SOURCE INFORMATION -
○ ○ ○
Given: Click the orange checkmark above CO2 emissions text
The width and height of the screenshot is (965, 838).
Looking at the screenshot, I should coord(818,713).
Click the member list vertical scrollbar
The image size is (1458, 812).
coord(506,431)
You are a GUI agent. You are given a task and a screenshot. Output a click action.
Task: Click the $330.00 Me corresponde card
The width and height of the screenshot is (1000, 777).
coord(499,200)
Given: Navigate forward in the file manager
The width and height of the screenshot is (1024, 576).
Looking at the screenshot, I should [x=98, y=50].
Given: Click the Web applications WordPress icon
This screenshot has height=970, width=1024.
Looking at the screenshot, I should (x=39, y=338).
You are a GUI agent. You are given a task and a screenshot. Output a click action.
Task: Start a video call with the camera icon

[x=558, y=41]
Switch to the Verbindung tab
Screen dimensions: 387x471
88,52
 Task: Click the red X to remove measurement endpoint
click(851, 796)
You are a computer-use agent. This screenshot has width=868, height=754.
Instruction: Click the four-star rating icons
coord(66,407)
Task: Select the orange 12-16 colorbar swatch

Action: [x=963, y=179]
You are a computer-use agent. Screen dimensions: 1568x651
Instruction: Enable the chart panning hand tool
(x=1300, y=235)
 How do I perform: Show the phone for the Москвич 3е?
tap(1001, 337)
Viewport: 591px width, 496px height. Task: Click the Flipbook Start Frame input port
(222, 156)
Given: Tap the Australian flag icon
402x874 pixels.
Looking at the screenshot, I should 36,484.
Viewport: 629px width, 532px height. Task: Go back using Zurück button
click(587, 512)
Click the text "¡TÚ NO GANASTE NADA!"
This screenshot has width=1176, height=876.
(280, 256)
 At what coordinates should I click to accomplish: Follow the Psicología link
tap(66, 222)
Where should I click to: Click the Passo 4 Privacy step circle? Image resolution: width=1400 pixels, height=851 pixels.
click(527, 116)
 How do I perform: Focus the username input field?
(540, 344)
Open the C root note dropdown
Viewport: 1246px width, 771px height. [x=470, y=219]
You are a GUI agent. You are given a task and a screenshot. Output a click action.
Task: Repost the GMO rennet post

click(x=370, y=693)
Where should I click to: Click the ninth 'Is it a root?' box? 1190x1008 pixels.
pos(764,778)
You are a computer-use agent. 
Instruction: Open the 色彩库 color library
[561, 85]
○ ○ ○
TASK OBJECTIVE -
Copy the data above in full, character for character.

ANSWER SPACE -
Given: Click the orange checkmark above CO2 emissions text
The width and height of the screenshot is (965, 838).
Looking at the screenshot, I should coord(818,713).
Click the member list vertical scrollbar
The image size is (1458, 812).
coord(506,431)
You are a GUI agent. You are given a task and a screenshot. Output a click action.
Task: Click the $330.00 Me corresponde card
The width and height of the screenshot is (1000, 777).
coord(499,200)
Given: Navigate forward in the file manager
The width and height of the screenshot is (1024, 576).
Looking at the screenshot, I should [x=98, y=50].
Given: Click the Web applications WordPress icon
This screenshot has height=970, width=1024.
Looking at the screenshot, I should (x=39, y=338).
You are a GUI agent. You are given a task and a screenshot. Output a click action.
Task: Start a video call with the camera icon

[x=558, y=41]
Switch to the Verbindung tab
Screen dimensions: 387x471
88,52
 Task: Click the red X to remove measurement endpoint
click(851, 796)
You are a computer-use agent. This screenshot has width=868, height=754.
Instruction: Click the four-star rating icons
coord(66,407)
Task: Select the orange 12-16 colorbar swatch

Action: [x=963, y=179]
You are a computer-use agent. Screen dimensions: 1568x651
Instruction: Enable the chart panning hand tool
(x=1300, y=235)
 How do I perform: Show the phone for the Москвич 3е?
tap(1001, 337)
Viewport: 591px width, 496px height. Task: Click the Flipbook Start Frame input port
(222, 156)
Given: Tap the Australian flag icon
402x874 pixels.
Looking at the screenshot, I should 36,484.
Viewport: 629px width, 532px height. Task: Go back using Zurück button
click(587, 512)
Click the text "¡TÚ NO GANASTE NADA!"
This screenshot has width=1176, height=876.
(280, 256)
 At what coordinates should I click to accomplish: Follow the Psicología link
tap(66, 222)
Where should I click to: Click the Passo 4 Privacy step circle? Image resolution: width=1400 pixels, height=851 pixels.
click(527, 116)
 How do I perform: Focus the username input field?
(540, 344)
Open the C root note dropdown
Viewport: 1246px width, 771px height. [x=470, y=219]
You are a GUI agent. You are given a task and a screenshot. Output a click action.
Task: Repost the GMO rennet post

click(x=370, y=693)
Where should I click to: Click the ninth 'Is it a root?' box? 1190x1008 pixels.
pos(764,778)
You are a computer-use agent. 
Instruction: Open the 色彩库 color library
[561, 85]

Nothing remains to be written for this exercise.